De nombreuses compagnies aériennes mettent à la disposition du personnel navigant des accessoires utiles au repos tels que des bouchons auditifs, des masques de sommeil ou des supports de nuque/tête.
Tous les détails relatifs aux conseils donnés par les réglementeurs ou par les exploitants concernant le repos sur le propre siège varient, mais la période maximale de sommeil généralement recommandée est comprise entre 30 et 40 minutes.
Par ailleurs, de nombreux exploitants suggèrent que, lorsqu’une période de repos sur le siège est envisagée, la durée totale d’« absence d’activité » (qui doit comprendre la sieste sur le siège) doit être jusqu’à deux fois supérieure au temps de sommeil réel.
Cette indication permet donc une période initiale de 5 à 10 minutes pour préparer l’assoupissement et une période d’au moins 20-25 minutes pour récupérer. Il faut tenir compte du fait que les effets de l’inertie du sommeil varient pour chaque individu, et nombre de personnes récupèrent toutes leurs capacités en moins de temps.

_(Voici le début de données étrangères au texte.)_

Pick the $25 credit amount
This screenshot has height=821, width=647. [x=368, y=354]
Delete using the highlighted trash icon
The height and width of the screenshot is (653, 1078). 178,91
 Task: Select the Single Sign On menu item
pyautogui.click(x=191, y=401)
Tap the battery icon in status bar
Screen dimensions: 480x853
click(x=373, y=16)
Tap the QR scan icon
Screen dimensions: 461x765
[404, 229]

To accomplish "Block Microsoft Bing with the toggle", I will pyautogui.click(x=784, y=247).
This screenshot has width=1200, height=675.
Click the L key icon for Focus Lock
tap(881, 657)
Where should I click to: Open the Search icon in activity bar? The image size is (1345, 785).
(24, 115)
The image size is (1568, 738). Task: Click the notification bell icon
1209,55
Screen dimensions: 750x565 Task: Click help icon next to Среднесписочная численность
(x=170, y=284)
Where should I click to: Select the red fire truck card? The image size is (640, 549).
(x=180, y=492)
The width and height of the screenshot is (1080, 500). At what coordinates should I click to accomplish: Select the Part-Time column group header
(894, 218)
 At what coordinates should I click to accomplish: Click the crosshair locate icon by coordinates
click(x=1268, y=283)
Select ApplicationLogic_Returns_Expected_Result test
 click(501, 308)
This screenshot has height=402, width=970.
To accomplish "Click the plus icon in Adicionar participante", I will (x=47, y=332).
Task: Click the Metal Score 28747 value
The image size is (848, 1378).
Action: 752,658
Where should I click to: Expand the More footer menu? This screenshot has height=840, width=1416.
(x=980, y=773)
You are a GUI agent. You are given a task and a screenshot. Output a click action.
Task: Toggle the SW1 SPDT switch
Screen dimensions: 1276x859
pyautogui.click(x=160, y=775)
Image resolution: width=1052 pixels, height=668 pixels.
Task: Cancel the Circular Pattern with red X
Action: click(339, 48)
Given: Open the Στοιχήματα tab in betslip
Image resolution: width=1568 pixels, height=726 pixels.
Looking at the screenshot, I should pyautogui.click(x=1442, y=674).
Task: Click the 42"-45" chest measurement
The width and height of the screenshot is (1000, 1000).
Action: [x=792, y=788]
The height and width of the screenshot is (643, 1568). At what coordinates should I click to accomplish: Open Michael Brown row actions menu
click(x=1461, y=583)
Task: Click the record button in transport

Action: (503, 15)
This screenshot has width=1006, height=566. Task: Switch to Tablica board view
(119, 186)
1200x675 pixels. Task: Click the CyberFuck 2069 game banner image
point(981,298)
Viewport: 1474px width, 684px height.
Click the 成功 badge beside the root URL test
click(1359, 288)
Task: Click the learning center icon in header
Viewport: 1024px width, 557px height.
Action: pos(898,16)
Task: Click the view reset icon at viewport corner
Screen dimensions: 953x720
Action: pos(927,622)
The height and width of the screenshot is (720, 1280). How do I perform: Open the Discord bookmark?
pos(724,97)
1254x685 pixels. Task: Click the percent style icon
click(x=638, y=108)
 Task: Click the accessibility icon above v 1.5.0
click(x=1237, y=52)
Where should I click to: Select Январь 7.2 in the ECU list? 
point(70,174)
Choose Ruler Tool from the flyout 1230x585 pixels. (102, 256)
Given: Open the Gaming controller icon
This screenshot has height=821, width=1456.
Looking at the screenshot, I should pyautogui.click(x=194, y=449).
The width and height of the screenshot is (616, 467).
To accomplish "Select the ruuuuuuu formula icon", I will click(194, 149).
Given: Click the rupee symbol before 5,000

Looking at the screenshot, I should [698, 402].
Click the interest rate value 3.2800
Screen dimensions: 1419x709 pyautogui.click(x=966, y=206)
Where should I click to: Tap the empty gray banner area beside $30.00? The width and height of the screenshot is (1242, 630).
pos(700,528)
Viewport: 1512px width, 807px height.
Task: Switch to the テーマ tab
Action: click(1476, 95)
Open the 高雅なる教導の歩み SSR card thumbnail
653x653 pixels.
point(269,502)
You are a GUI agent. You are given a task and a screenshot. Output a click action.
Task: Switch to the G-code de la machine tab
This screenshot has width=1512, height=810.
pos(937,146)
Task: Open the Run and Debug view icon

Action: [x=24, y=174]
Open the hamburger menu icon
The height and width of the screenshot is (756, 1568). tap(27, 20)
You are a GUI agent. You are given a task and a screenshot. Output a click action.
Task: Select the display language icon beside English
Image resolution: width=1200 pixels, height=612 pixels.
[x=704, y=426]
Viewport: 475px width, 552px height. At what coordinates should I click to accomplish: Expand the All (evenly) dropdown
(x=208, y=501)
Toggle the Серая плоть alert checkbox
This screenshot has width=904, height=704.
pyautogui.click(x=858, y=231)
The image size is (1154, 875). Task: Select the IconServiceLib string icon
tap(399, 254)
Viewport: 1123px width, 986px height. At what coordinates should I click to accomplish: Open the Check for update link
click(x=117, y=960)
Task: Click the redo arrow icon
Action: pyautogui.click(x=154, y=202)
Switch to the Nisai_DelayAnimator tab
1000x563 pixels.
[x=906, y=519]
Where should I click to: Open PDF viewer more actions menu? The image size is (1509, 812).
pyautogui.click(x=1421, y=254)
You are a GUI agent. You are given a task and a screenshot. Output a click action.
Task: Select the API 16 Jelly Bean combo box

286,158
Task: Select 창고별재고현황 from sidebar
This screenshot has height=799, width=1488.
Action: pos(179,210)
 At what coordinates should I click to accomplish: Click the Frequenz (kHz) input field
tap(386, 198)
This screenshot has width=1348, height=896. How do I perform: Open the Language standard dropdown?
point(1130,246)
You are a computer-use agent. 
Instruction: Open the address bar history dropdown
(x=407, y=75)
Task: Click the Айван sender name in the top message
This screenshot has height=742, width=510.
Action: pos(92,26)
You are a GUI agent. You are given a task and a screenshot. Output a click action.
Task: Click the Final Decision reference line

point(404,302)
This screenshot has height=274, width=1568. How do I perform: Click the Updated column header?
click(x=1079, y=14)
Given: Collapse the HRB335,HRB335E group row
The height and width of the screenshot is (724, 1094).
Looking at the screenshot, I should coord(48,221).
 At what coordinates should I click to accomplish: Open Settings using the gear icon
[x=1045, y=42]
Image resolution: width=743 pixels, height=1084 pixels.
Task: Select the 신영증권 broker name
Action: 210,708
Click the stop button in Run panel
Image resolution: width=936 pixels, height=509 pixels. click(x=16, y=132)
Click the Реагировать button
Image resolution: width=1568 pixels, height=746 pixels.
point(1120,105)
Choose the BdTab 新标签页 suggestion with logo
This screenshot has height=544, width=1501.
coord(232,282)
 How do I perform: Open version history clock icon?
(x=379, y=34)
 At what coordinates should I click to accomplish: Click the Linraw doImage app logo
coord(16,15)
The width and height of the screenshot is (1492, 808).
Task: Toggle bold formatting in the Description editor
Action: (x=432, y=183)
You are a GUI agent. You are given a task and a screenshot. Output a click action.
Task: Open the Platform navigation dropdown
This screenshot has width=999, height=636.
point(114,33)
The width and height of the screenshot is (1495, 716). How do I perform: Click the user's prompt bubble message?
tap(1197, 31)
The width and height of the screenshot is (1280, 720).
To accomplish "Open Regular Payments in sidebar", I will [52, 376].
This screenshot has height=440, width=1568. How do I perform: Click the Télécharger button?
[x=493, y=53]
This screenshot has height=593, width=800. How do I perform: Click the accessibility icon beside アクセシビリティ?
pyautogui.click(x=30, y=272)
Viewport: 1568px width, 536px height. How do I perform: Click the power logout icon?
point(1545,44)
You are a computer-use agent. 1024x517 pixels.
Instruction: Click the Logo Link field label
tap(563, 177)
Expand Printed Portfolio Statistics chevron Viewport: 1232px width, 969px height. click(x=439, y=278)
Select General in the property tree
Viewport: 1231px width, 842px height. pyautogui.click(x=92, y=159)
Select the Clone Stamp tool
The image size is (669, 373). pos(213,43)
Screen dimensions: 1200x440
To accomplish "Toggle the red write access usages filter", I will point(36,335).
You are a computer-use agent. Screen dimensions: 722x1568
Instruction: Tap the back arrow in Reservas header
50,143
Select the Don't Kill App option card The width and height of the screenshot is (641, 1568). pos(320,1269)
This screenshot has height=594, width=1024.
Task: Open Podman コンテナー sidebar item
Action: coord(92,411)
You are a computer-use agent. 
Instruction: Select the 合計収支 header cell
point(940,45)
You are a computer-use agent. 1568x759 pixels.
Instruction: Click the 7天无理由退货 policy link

Pour finir, les périodes de repos contrôlé doivent se terminer au moins 30 minutes avant l’entame de la procédure de descente en direction de l’aéroport de destination.
Parmi la réglementation de référence, il convient de citer le Doc 9966 (appendice B) de l’OACI, ainsi que le matériel d’orientation de l’EASA GM1 CAT.OP.MPA.210-Mitigating Measures controlled rest. En outre, l’appendice C du « Guide de mise en œuvre des systèmes de gestion des risques de fatigue (FRMS) à l’intention des exploitants » de l’IFALPA/ICAO/IATA réaffirme les principaux points que les membres d’équipage doivent prendre en compte.
En conclusion, il est possible d’avancer que, lorsque nous effectuons un vol long-courrier, nous pouvons rester l’esprit tranquille en sachant que l’équipage sera reposé et que l’aéronef se trouvera à tout moment sous contrôle. Bon voyage.